* _Your task_:
What you give back should match the records word for word.

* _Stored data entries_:
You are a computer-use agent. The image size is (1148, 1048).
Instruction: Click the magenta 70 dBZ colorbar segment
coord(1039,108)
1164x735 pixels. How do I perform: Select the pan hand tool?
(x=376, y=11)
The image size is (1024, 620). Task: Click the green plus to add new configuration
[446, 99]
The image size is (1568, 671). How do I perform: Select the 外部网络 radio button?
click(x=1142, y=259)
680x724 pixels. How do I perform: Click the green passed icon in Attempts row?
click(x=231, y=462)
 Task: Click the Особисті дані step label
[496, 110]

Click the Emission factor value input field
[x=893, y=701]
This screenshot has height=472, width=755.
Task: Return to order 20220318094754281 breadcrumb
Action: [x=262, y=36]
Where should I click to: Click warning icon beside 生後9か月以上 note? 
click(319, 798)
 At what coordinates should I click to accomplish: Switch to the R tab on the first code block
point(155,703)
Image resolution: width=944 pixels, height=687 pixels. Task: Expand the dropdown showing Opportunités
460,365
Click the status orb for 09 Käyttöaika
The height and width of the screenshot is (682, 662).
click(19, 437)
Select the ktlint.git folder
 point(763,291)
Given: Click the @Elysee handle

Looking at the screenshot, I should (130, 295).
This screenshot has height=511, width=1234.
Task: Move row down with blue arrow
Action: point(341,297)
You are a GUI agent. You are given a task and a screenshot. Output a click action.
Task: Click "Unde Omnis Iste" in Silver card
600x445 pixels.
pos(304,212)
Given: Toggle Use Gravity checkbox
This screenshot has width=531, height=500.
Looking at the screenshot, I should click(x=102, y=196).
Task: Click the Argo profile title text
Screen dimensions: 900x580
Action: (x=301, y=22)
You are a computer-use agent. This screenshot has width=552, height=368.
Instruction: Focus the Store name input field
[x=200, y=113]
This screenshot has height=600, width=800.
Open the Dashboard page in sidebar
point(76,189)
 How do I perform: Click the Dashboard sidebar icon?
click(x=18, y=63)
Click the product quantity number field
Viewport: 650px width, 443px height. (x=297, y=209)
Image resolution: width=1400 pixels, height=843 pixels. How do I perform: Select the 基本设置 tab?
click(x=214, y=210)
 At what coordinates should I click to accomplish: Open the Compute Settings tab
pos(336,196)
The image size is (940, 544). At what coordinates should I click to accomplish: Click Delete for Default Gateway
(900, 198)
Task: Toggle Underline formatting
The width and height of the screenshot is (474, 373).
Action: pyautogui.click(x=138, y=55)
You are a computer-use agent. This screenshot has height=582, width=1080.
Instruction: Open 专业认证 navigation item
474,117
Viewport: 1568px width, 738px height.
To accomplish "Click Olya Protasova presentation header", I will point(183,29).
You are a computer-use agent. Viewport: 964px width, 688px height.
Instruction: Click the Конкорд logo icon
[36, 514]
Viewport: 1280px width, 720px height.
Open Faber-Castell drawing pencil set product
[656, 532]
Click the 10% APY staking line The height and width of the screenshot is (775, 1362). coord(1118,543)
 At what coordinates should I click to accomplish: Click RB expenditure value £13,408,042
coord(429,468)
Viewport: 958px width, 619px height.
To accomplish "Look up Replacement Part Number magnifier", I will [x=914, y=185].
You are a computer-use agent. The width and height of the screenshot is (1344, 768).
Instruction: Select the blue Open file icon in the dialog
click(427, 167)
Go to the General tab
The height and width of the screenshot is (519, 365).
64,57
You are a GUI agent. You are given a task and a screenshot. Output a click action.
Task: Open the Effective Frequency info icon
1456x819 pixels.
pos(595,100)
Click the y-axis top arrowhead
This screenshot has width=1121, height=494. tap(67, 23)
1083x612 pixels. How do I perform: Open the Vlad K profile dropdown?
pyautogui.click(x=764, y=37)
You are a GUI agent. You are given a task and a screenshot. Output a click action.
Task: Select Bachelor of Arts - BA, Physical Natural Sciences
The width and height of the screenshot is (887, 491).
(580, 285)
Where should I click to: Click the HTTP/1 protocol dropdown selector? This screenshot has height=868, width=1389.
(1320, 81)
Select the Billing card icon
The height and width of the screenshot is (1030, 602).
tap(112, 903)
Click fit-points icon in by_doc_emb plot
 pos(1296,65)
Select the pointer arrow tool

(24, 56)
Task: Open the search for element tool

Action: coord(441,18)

* _Solution to this problem_:
You are a computer-use agent. The image size is (1148, 1048).
Instruction: Click the magenta 70 dBZ colorbar segment
coord(1039,108)
1164x735 pixels. How do I perform: Select the pan hand tool?
(x=376, y=11)
The image size is (1024, 620). Task: Click the green plus to add new configuration
[446, 99]
The image size is (1568, 671). How do I perform: Select the 外部网络 radio button?
click(x=1142, y=259)
680x724 pixels. How do I perform: Click the green passed icon in Attempts row?
click(x=231, y=462)
 Task: Click the Особисті дані step label
[496, 110]

Click the Emission factor value input field
[x=893, y=701]
This screenshot has height=472, width=755.
Task: Return to order 20220318094754281 breadcrumb
Action: [x=262, y=36]
Where should I click to: Click warning icon beside 生後9か月以上 note? 
click(319, 798)
 At what coordinates should I click to accomplish: Switch to the R tab on the first code block
point(155,703)
Image resolution: width=944 pixels, height=687 pixels. Task: Expand the dropdown showing Opportunités
460,365
Click the status orb for 09 Käyttöaika
The height and width of the screenshot is (682, 662).
click(19, 437)
Select the ktlint.git folder
 point(763,291)
Given: Click the @Elysee handle

Looking at the screenshot, I should (130, 295).
This screenshot has height=511, width=1234.
Task: Move row down with blue arrow
Action: point(341,297)
You are a GUI agent. You are given a task and a screenshot. Output a click action.
Task: Click "Unde Omnis Iste" in Silver card
600x445 pixels.
pos(304,212)
Given: Toggle Use Gravity checkbox
This screenshot has width=531, height=500.
Looking at the screenshot, I should click(x=102, y=196).
Task: Click the Argo profile title text
Screen dimensions: 900x580
Action: (x=301, y=22)
You are a computer-use agent. This screenshot has width=552, height=368.
Instruction: Focus the Store name input field
[x=200, y=113]
This screenshot has height=600, width=800.
Open the Dashboard page in sidebar
point(76,189)
 How do I perform: Click the Dashboard sidebar icon?
click(x=18, y=63)
Click the product quantity number field
Viewport: 650px width, 443px height. (x=297, y=209)
Image resolution: width=1400 pixels, height=843 pixels. How do I perform: Select the 基本设置 tab?
click(x=214, y=210)
 At what coordinates should I click to accomplish: Open the Compute Settings tab
pos(336,196)
The image size is (940, 544). At what coordinates should I click to accomplish: Click Delete for Default Gateway
(900, 198)
Task: Toggle Underline formatting
The width and height of the screenshot is (474, 373).
Action: pyautogui.click(x=138, y=55)
You are a computer-use agent. This screenshot has height=582, width=1080.
Instruction: Open 专业认证 navigation item
474,117
Viewport: 1568px width, 738px height.
To accomplish "Click Olya Protasova presentation header", I will point(183,29).
You are a computer-use agent. Viewport: 964px width, 688px height.
Instruction: Click the Конкорд logo icon
[36, 514]
Viewport: 1280px width, 720px height.
Open Faber-Castell drawing pencil set product
[656, 532]
Click the 10% APY staking line The height and width of the screenshot is (775, 1362). coord(1118,543)
 At what coordinates should I click to accomplish: Click RB expenditure value £13,408,042
coord(429,468)
Viewport: 958px width, 619px height.
To accomplish "Look up Replacement Part Number magnifier", I will [x=914, y=185].
You are a computer-use agent. The width and height of the screenshot is (1344, 768).
Instruction: Select the blue Open file icon in the dialog
click(427, 167)
Go to the General tab
The height and width of the screenshot is (519, 365).
64,57
You are a GUI agent. You are given a task and a screenshot. Output a click action.
Task: Open the Effective Frequency info icon
1456x819 pixels.
pos(595,100)
Click the y-axis top arrowhead
This screenshot has width=1121, height=494. tap(67, 23)
1083x612 pixels. How do I perform: Open the Vlad K profile dropdown?
pyautogui.click(x=764, y=37)
You are a GUI agent. You are given a task and a screenshot. Output a click action.
Task: Select Bachelor of Arts - BA, Physical Natural Sciences
The width and height of the screenshot is (887, 491).
(580, 285)
Where should I click to: Click the HTTP/1 protocol dropdown selector? This screenshot has height=868, width=1389.
(1320, 81)
Select the Billing card icon
The height and width of the screenshot is (1030, 602).
tap(112, 903)
Click fit-points icon in by_doc_emb plot
 pos(1296,65)
Select the pointer arrow tool

(24, 56)
Task: Open the search for element tool

Action: coord(441,18)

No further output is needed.